A chance to help children and see South Africa

We would love to answer your questions and connect you to one of our current Teacher Fellows who can give you a glimpse at life in our program in South Africa!


Both public and private schools in South Africa desperately need good teachers. Raise the Children sends volunteer teachers to two of its partner schools for 1+ year(s) serving in many different capacities. In return, the schools give 3-5 scholarships to Raise the Children for each teacher provided. These scholarships allow the orphans in our program to attend private school for free. 


Help us in changing the lives of these children by fulfilling not only their current need, but by also giving them a means for a secure hope and future.

Apply now to become a part of our Teaching Fellowship program.


We are looking for some fun, enthusiastic and passionate people to come and not only teach but support our orphaned children.


We encourage our volunteer teachers to find new and fresh ways to connect with our scholars and encourage them.


It will take dedication and team work to empower our scholars to create a better future for themselves.

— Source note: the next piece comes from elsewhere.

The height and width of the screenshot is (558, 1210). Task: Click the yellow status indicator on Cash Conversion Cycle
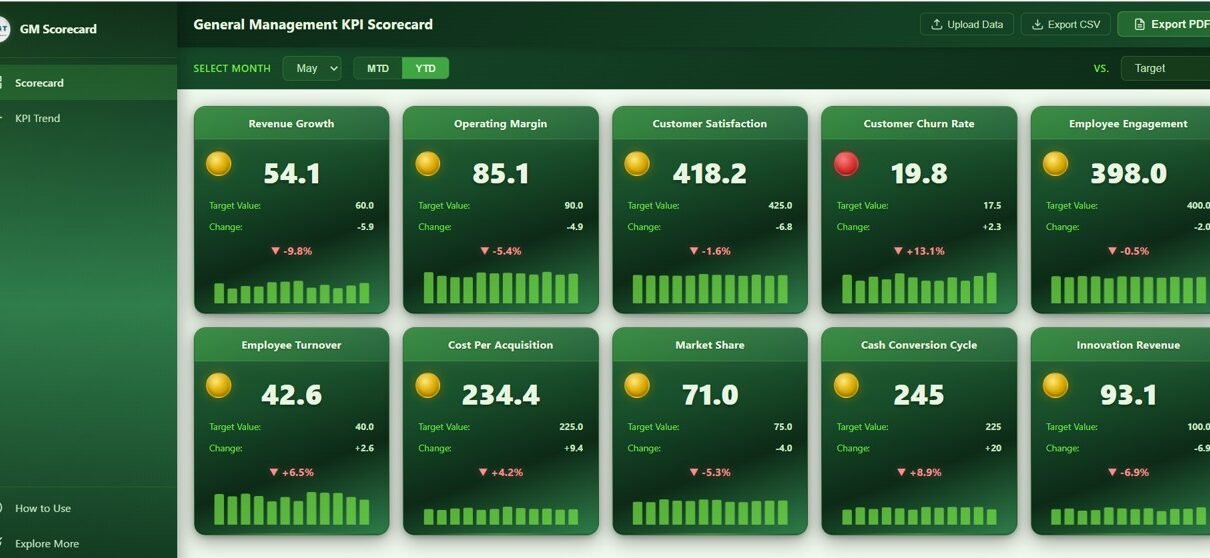click(846, 385)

"Raise The Children, for me, began as a way to return to a place I felt I wanted to know. It then became an organization that connected me to learners and teachers who turned into family. I still remember the first day I got there, being in Lesego and Neil’s home, meeting their boys and the staff; they gave me such comfort knowing I was in another country, in a new profession, with people who truly cared about me. To this day, I am still in contact with the four scholars that came with me to the school I was at. And I know they will be learners I follow through wherever life leads them. I will cherish that forever."

Hannah Filipiak

I decided I wanted to spend a year volunteering in south Africa with raise the children. What I like about this program is that it’s small and it’s very personal. It’s nice to know that I am not part of a big organization that’s impersonal, I know the founders, they know me by name. They know all the Raise The Children scholars by name so it really feels like more of a family. For me it was important to join an organization that makes tangible impact. So while Raise The Children is small in scale it’s sustainable and it has an impact that you can feel. You’re investing in promising orphans, kids who really care and kids I work with every day.

On daily life in south Africa:

South Africa is an interesting place maybe intimidating for a lot of people but I really do feel very safe at the school. There’s a community here that I like. This isn’t exactly a tourist destination, which I think makes the experience all the more special.

My experience at Tigerkloof was one that was eye-opening to different community backgrounds. In a sense that from my observation, Tigerkloof is a hub which accommodates people from all walks of life and embraces their uniqueness through sharing their skills such as the Marimba teacher from Soweto who travels South Africa teaching learners how to play marimba. Tigerkloof is culturally-enriched and is active in reach out programmes. The environment allows one to take on opportunities which are self-developmental and which have influences on surrounding people. There was support from other fellow teachers, security, and residents on campus.

You know, we sometimes accept positions knowing what they entail but we most of the time disregard the emotional capacity that comes with the position. I, for one agree with this statement because I took on the role of being a teacher-fellow knowing what is expected of me but I did not expect my emotions to be fully invested in the children. Seeing the children develop successfully and eager to get educated is/was so heart fulfilling. The children now have a fruitful growth and behaviour that is different from the first day I met with all of them. The children are now stepping out of their shells and exploring every opportunity presented to them. They are not keen on only developing themselves academically, they want to develop themselves academically, socially, spiritually, physically, and emotionally. So for me to witness such a positive change is really heart-warming and encourages me to keep on helping and working with the children as far as I can.

I feel the NGO is making a valuable contribution the children’s lives as the NGO is giving them a privilege that is a lifetime investment. These children will grow to know their family background is not a hinder to their future. This mind-set will come from knowing that yes they are orphans but the NGO has become their mother and father who will support and be there for them until they make something out of their lives.